Importing the Library

from pytorch_tabular import TabularModel
from pytorch_tabular.models import CategoryEmbeddingModelConfig
from pytorch_tabular.config import DataConfig, OptimizerConfig, TrainerConfig, ExperimentConfig

Define the Configs

This is the most crucial step in the process. There are four configs that you need to provide(most of them have intelligent default values), which will drive the rest of the process.

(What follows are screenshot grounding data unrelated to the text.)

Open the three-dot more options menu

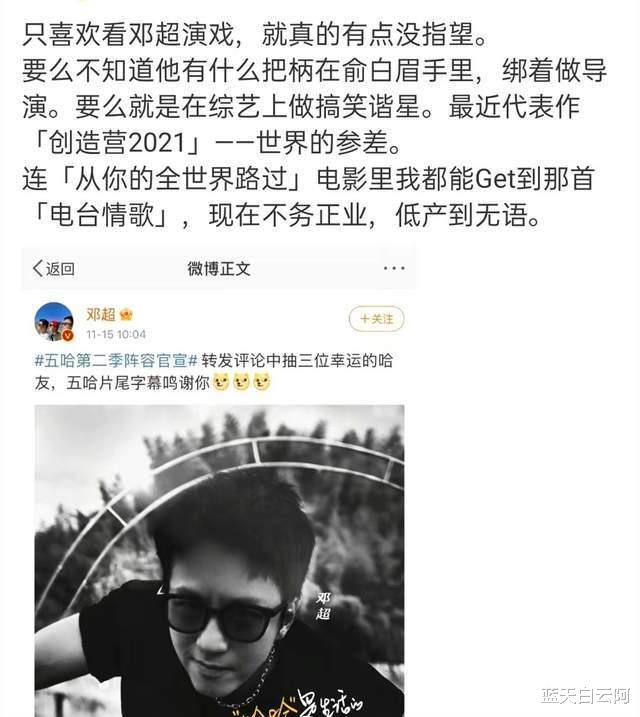[394, 268]
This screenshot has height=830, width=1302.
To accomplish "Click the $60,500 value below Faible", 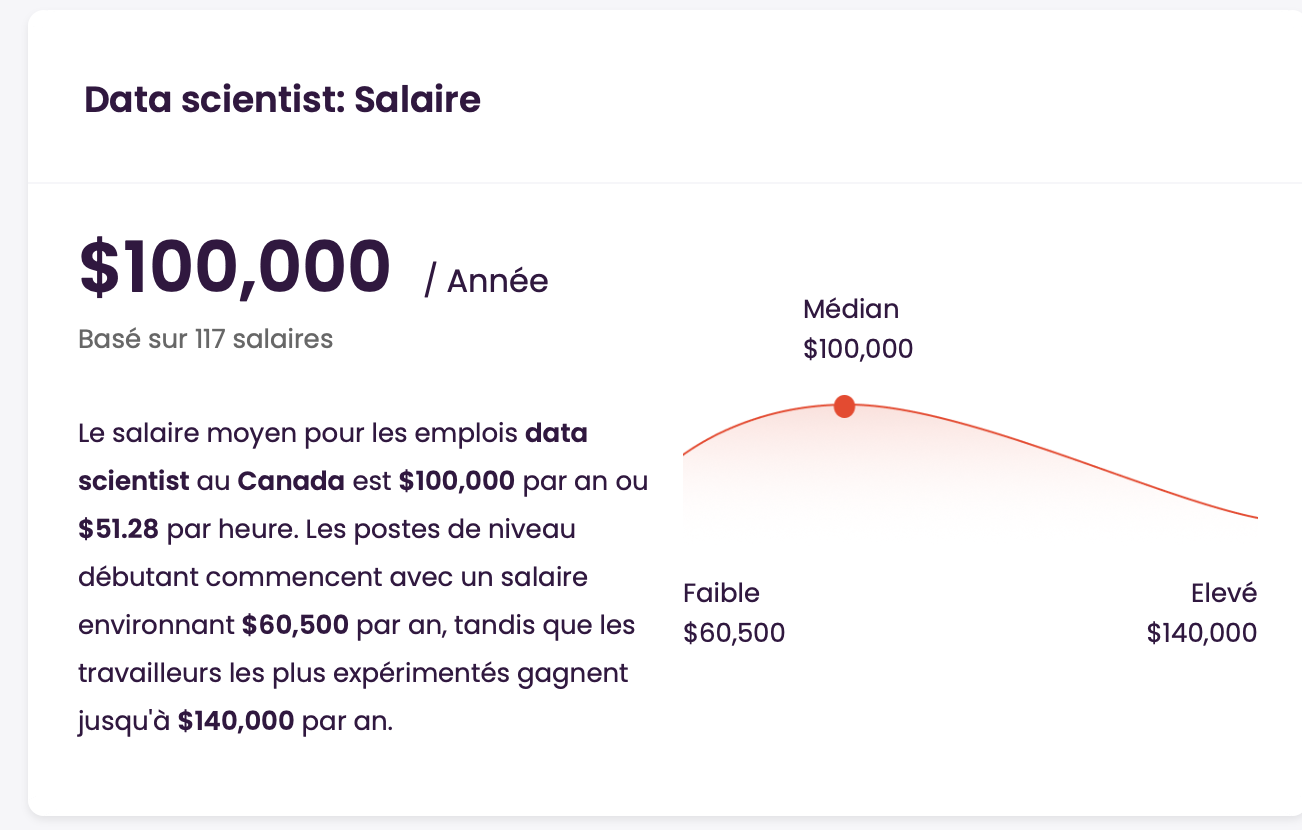I will 734,633.
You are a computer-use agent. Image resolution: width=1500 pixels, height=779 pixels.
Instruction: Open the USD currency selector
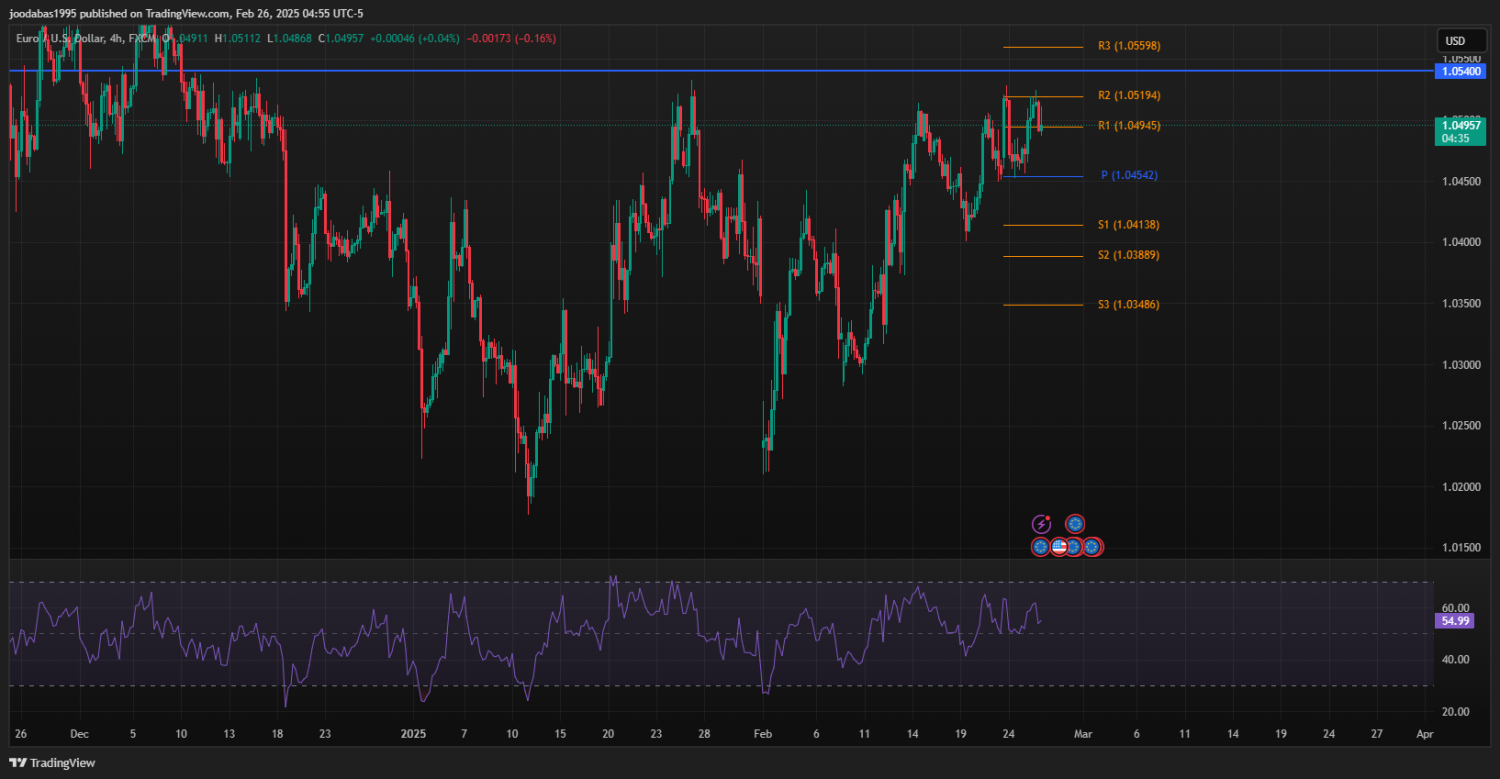1455,41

  • DataConfig - Define the target column names, categorical and numerical column names, any transformation you need to do, etc.
  • ModelConfig - There is a specific config for each of the models. This determines which model we are going to train and also lets you define the hyperparameters of the model
  • TrainerConfig - This let's you configure the training process by setting things like batch_size, epochs, early stopping, etc. The vast majority of parameters are directly borrowed from PyTorch Lightning and is passed to the underlying Trainer object during training
  • OptimizerConfig - This let's you define and use different Optimizers and LearningRate Schedulers. Standard PyTorch Optimizers and Learning RateSchedulers are supported. For custom optimizers, you can use the parameter in the fit method to overwrite this. The custom optimizer should be PyTorch compatible
  • ExperimentConfig - This is an optional parameter. If set, this defines the Experiment Tracking. Right now, only two experiment tracking frameworks are supported: Tensorboard and Weights&Biases. W&B experiment tracker has more features like tracking the gradients and logits across epochs.
data_config = DataConfig(
    target=['target'], #target should always be a list. Multi-targets are only supported for regression. Multi-Task Classification is not implemented
    continuous_cols=num_col_names,
    categorical_cols=cat_col_names,
)
trainer_config = TrainerConfig(
    auto_lr_find=True, # Runs the LRFinder to automatically derive a learning rate
    batch_size=1024,
    max_epochs=100,
    gpus=-1, #index of the GPU to use. -1 means all available GPUs, None, means CPU
)
optimizer_config = OptimizerConfig()

model_config = CategoryEmbeddingModelConfig(
    task="classification",
    layers="1024-512-512",  # Number of nodes in each layer
    activation="LeakyReLU", # Activation between each layers
    learning_rate = 1e-3
)

tabular_model = TabularModel(
    data_config=data_config,
    model_config=model_config,
    optimizer_config=optimizer_config,
    trainer_config=trainer_config,
)

Training the Model

Now that we have defined the configs and the TabularModel. We just need to call the fit method and pass the train and test dataframes. We can also pass in validation dataframe. But if omitted, TabularModel will separate 20%(also configurable) at random from the data as validation.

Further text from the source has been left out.